Extract:
========================================================================

Chicago & S.E. Ry. Co. v. Grantham

Decision Date06 October 1905
Docket NumberNo. 20,550.,20,550.
Citation75 N.E. 265,165 Ind. 279
PartiesCHICAGO & S. E. RY. CO. et al. v. GRANTHAM.
CourtIndiana Supreme Court

OPINION TEXT STARTS HERE

Appeal from Circuit Court, Clinton County; Samuel R. Artman, Special Judge.

Action by Charles W. Grantham, administrator, against the Chicago & Southeastern Railway Company and others. Judgment for plaintiff, and defendant railway company and defendant Davis, trustee, appeal. Transferred from Appellate Court under Burns' Ann. St 1901, § 1337u (Acts 1901, p. 590). Appeal dismissed as to Davis, and judgment affirmed.

A. C. Harris and U. C. Stover, for appellants. Clodfelter & Fine and T. E. Ballard, for appellee.

MONKS, C. J.

This action was brought on July 26, 1901, by Wesley Grantham against appellant railroad company for the assessment of damages for land appropriated for railroad purposes. The Metropolitan Trust Company, Theodore P. Davis, trustee, and the Central Trust Company, were made parties defendant; it being alleged in the application that they each claim some right, title, and interest in the strip of land described, the exact nature of which is unknown to this plaintiff, and that said claim of each of said defendants is unfounded and without right. Elizabeth A. Messick is also made a party defendant to answer as to any interest she may have in the matter alleged.” Elizabeth A. Messick filed a disclaimer of any interest in the cause of action set forth in the complaint. Final judgment for damages was rendered in favor of the plaintiff, Wesley Grantham. The only errors assigned are by the railroad company and Theodore P. Davis, trustee.

========================================================================

Records to use:

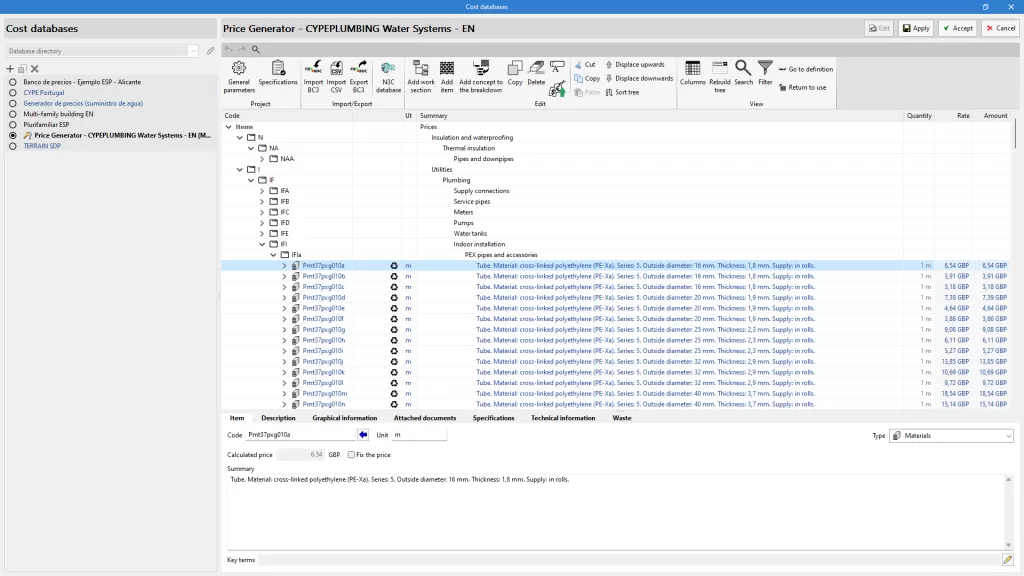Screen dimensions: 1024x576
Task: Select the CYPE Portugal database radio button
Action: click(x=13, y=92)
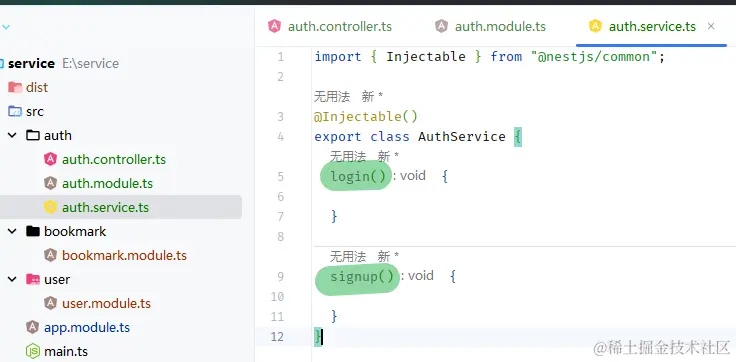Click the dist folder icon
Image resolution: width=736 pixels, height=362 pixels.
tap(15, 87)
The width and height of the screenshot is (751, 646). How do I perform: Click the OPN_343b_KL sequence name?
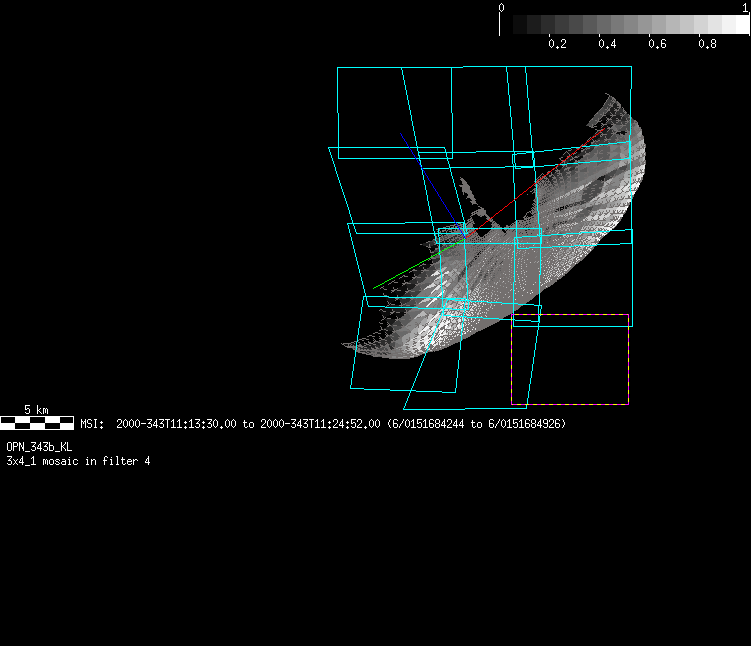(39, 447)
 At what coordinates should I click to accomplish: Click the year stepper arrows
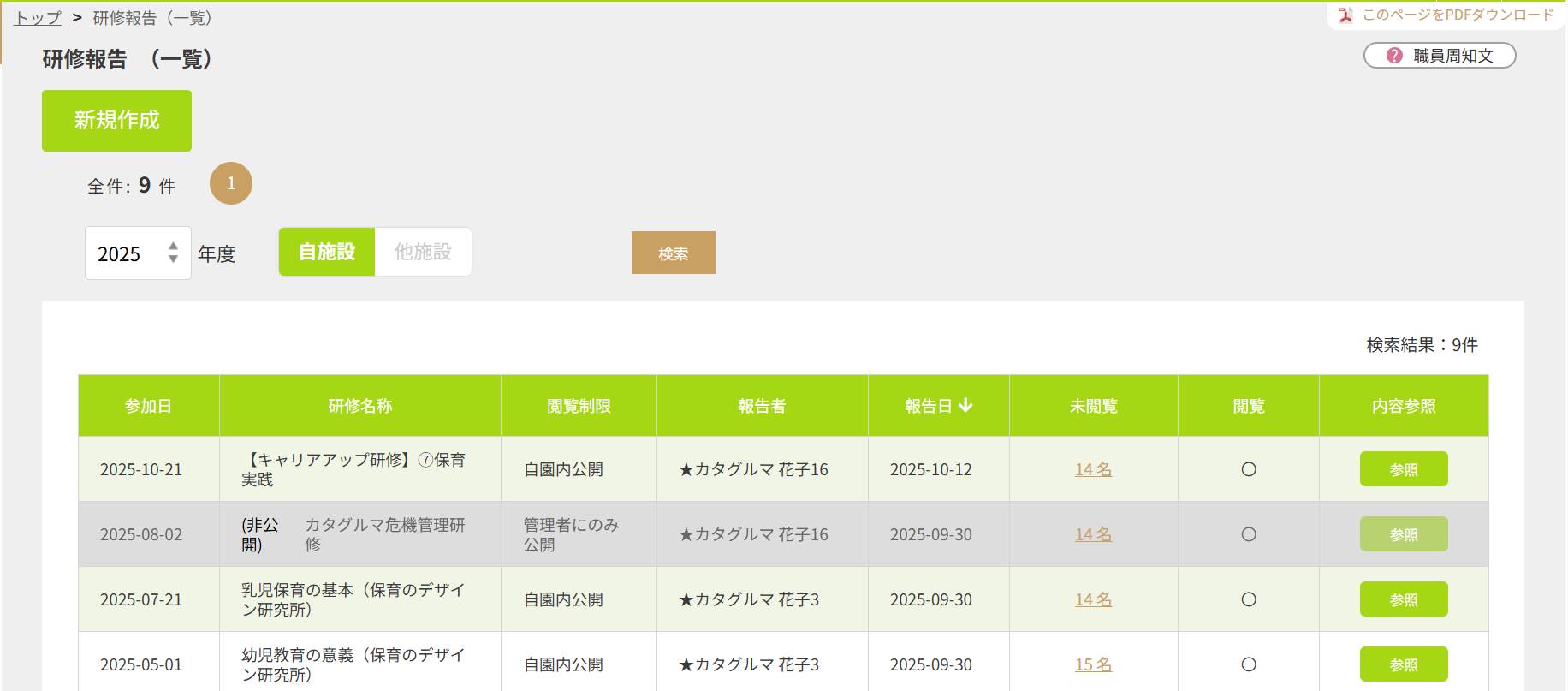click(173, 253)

========================================================================

Written request 1: Scale the stretch of the listing from the line that contains "At what coordinates" through the end of the listing, both ends included. Reproduce those lines with their requests, multiplying every coordinate in the answers by 1.95 and rounding to whole numbers with halves rounded up, and leave the pictures out.
Written request 2: Write the next part of the court opinion on the railway land appropriation case, picking up after its last sentence.
The court opinion and the listing have no connection to each other.

Answer 1:
 At what coordinates should I click to accomplish: Click the year stepper arrows
click(337, 493)

Answer 2:
Appellee, by verified motion to dismiss this appeal, shows as to appellant Davis, trustee, that he and the Metropolitan Trust Company were made parties defendant in the court below to answer as to their interest in the real estate in controversy; that the only interest they claimed in said real estate was under and by virtue of a deed of trust for all of the property rights and franchises of said appellant railway company, executed to them as trustees to secure certain bonds described therein; that since the rendition of final judgment by the court below in this cause said trust deed and all the bonds secured thereby have been fully paid and satisfied by the sale of all of said railroad property under a decree of foreclosure of said trust deed, and said trust company and Davis, trustee, no longer have any interest in the matters in controversy in this action. It is well settled that, when a party to an appeal transfers or otherwise loses his interest in the subject-matter in controversy, the appeal will be dismissed as to him, when the fact is brought to the attentionof the appellate tribunal. Stauffer v. Salimonie, etc., Co., 147 Ind. 71, 72, 73, 46 N. E. 342;Faucher v. Grass, 60 Iowa, 505, 15 N. W. 302; 2 Cyc. 781. The appeal as to Davis, trustee, must therefore be dismissed.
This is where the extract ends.